Em alta velocidade para um passado de atrasos

Enio Verri

Hoje, terça-feira (4), vai ao Plenário da Câmara dos Deputados, em caráter de urgência, o Projeto de Lei Complementar nº 343/2017, que institui o Regime de Recuperação Fiscal dos Estados e do Distrito Federal. O projeto é uma adequação da PEC 55 aos entes federativos. Em outras palavras, estados e DF também foram sequestrados pelo maior credor da União, o mercado financeiro, que a tudo consome e abandona, sem produzir um sabonete, deixando um rastro de destruição social e econômica.

Para quem ainda tinha dúvidas quanto ao caráter privatista e reducionista das medidas do ilegítimo governo de Michel Temer, contrárias ao papel do Estado como indutor do desenvolvimento, as decisões são de uma clareza solar. A PEC 55, que condena a federação brasileira a não investir, por 20 anos, não mais que a inflação do ano anterior, foi o primeiro golpe dentro do golpe.

Outros golpes se seguiram, com a reforma trabalhista, que caminha a passos largos. Ela deixa o trabalhador em situação de completo abandono. Uma das propostas é de que o trabalhador não tenha vínculo algum com qualquer entidade sindical. Já a reforma da Previdência decreta o uso de mais um documento para se aposentar, o atestado de óbito. Mas, voltemos à privatização completa da nação.

O estado que aderir ao programa de recuperação fiscal do ministro da Fazenda, Henrique Meirelles, ficará impedido de contratar, diretamente ou por concurso público, salvo em caso de vacância do cargo. Elevará de 11% para 14% a alíquota de contribuição para o Regime Próprio de Previdência Social dos servidores públicos, não concederá reajuste salarial e deverá privatizar bancos e empresas estratégicas, como as de energia, água e saneamento.

Sem empresas próprias, impossibilitado de contratar obras e mão de obra, o estado verá sua economia estagnar e sua população migrar, primeiro, para as periferias e, depois, para além das fronteiras do município, em busca de algum trabalho.

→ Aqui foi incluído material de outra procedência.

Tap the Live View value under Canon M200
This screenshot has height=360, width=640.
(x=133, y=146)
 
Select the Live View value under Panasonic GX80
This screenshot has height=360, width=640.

O governo federal está criando as condições ideais para a iniciativa privada se apropriar das ferramentas de desenvolvimento ainda disponíveis, que serão, nessa ordem, exploradas, desmanteladas e vendidas aos pedaços, como sucata.

A administração de quem tomou um governo à força não tem compromisso algum com a população, notadamente a mais pobre. O ministério de notáveis de Temer faz exatamente o contrário do que fez o Partido dos Trabalhadores, em 13 anos. Em meio a crises financeiras e ao descrédito da elite que apoia quem usurpa o governo, criamos 20 milhões de empregos com carteira assinada e o salário mínimo foi reajustado anualmente, acima da inflação.

Foram essas medidas que possibilitaram ao trabalhador colocar mais comida na mesa, mais tecnologia em casa, girando a roda da economia produtiva, elevando o consumo a patamares que interessam às indústrias. Há uma crise econômica? Sim, há, mas o Brasil possui as condições necessárias para equilibrar a economia, com produção.

Além da Petrobras e seus recursos, o Brasil é um dos membros dos BRICS, instituição que está possibilitando China, Rússia, Índia e África do Sul encontrarem caminhos de superação da crise econômica que assolou o mundo, em 2008. Em flagrante crime de lesa-pátria, o governo golpista entrega a Petrobras e suas reservas ao interesse internacional e se afasta dos BRICS para se aproximar do FMI, de quem o Brasil havia se livrado durante o governo do ex-presidente Luiz Inácio Lula da Silva.

No Congresso Nacional, parlamentares que apoiam Temer contam com a ignorância política e a consequente inação da população. As manifestações cresceram, desde 2016, mas está faltando algo mais contundente e de permanente ocupação das ruas e dos centros de decisões do poder, para que o governo golpista recue.

A população deve entender que as todas as medidas propostas são para prejudicar os mais de 80% da população brasileira, os trabalhadores que vivem, em média, com um salário mínimo. Desde a falta de perspectiva de trabalho, à precarização deste, até a impossibilidade de aposentadoria, só se reverterão sem o grupo que está o governo. Avante.